________________ CM . . . . Volume XIV Number 18. . . .May 2, 2008


Horseback Riding. (Outdoor Adventures).

Heather Kissock.
Calgary, AB: Weigl, 2008.
24 pp., hardcover, $21.95.
ISBN 978-1-59036-661-5.

Subject Heading:
Horsemanship-Juvenile literature.

Grades 3-5 / Ages 8-10.

Review by Renée Englot.

**½ /4



People have been riding horses for centuries. In fact, the first record of horseback riding dates back as far as 4,000 BC. At first, people rode horses to travel from place to place. When people began to use horses in the military, more formal riding techniques developed.

A man named Xenophon founded modern horsemanship. Xenophon lived in Greece more than 2,000 years ago. He wrote a book about riding techniques. It included the correct way to mount a horse. Many of Xenophon's riding techniques are used today.

Over the years, two basic styles of riding developed. They are English and Western. English riding first began in Europe. Riders use both hands to hold the reins. They use the reins and pressure from their legs to guide the horse and control its speed. English riders must maintain a strong, upright posture.

Western riding first began in North America. Western style is more relaxed than English. Reins are used to steer the horse, but they are held in one hand. Western riders shift their body to direct the horse.


For reasons which mostly elude me, interest in horses and horseback riding is considered to be a largely feminine enterprise. I suspect it is a self-fulfilling prophecy. Girls are believed to the ones most likely to read about horses or play with horse toys, and so girls are targeted in the marketing. Books about horses and toy horses are designed and packaged to appeal to an audience of young girls. This packaging makes the books less desirable for boys to select. A book with a girl and a horse on a pink cover is less likely to appeal to a boy. Many boys don't want to be seen reading a book that looks 'girly.' For the most part, the designers of Horseback Riding have tried to keep their book gender neutral. It is part of a series called "Outdoor Adventures." Perhaps because of the adventure focus of the series, the publishers see the work appealing to a broader audience, one which includes boys. There is a female rider on the front cover, but there's a good balance of males and females in the pictures within the book. There's no "cutesiness" to the design.

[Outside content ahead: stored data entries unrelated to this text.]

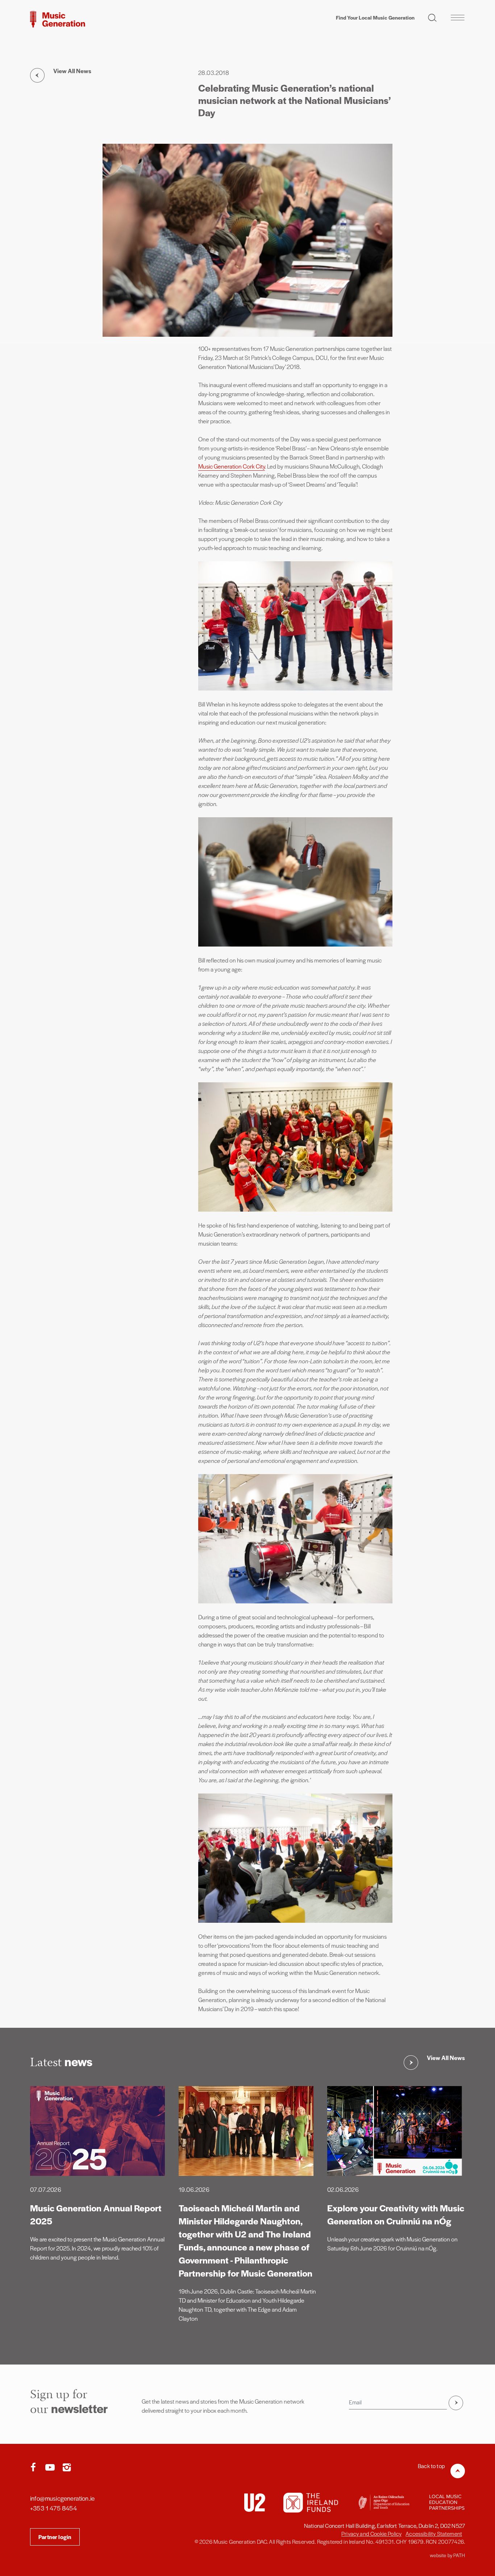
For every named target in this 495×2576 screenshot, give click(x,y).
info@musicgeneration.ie (62, 2498)
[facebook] (34, 2467)
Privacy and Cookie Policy (371, 2533)
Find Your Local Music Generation (375, 17)
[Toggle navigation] (457, 17)
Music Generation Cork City (231, 466)
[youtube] (51, 2467)
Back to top (431, 2466)
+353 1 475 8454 (53, 2508)
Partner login (54, 2537)
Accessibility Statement (433, 2533)
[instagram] (66, 2467)
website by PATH (447, 2555)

     The design is both a strength and a flaw. The book is quite attractive. A table of contents and an index make it easier for young readers to find specific information. Bold words are explained in a simple glossary at the end of the book. The writer, Heather Kissock, has tried to avoid large chunks of text within this nonfiction work. Each two page spread features multiple colour photographs. There's also extensive use of charts. Charts compare horseback riding in the past and present, equipment for Western and English riding, and the characteristics of trail rides at different levels of expertise. Unfortunately, information is sometimes mixed willy-nilly, jumping from Western to English with no discernable pattern, complicating chart reading. A quiz about breeds is offered though the book offers almost no information on breeds.

      The content is a combination of information book and how-to manual, but the how-to portions are not sufficient to stand on their own. They serve more as a sampling for children who are interested in the idea of owning or riding a horse.

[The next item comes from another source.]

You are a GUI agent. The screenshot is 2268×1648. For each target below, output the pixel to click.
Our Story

      Several websites are listed for extra reading. When publishing website addresses, there is always a risk that the websites will change or disappear. Such is the case with at least one of the addresses. Another address is missing a backslash, making the content difficult to find.

      Those who are interested in horseback riding will enjoy this attractive book. It's not terribly long or dense with information, and so it will not be daunting to young readers, but other than its gender balanced approach, there's little to recommend it over other similar books on horses and horseback riding.


Renée Englot, a former junior high school teacher, now works as a professional storyteller in school settings. She holds a Master of Arts degree in Children's Literature.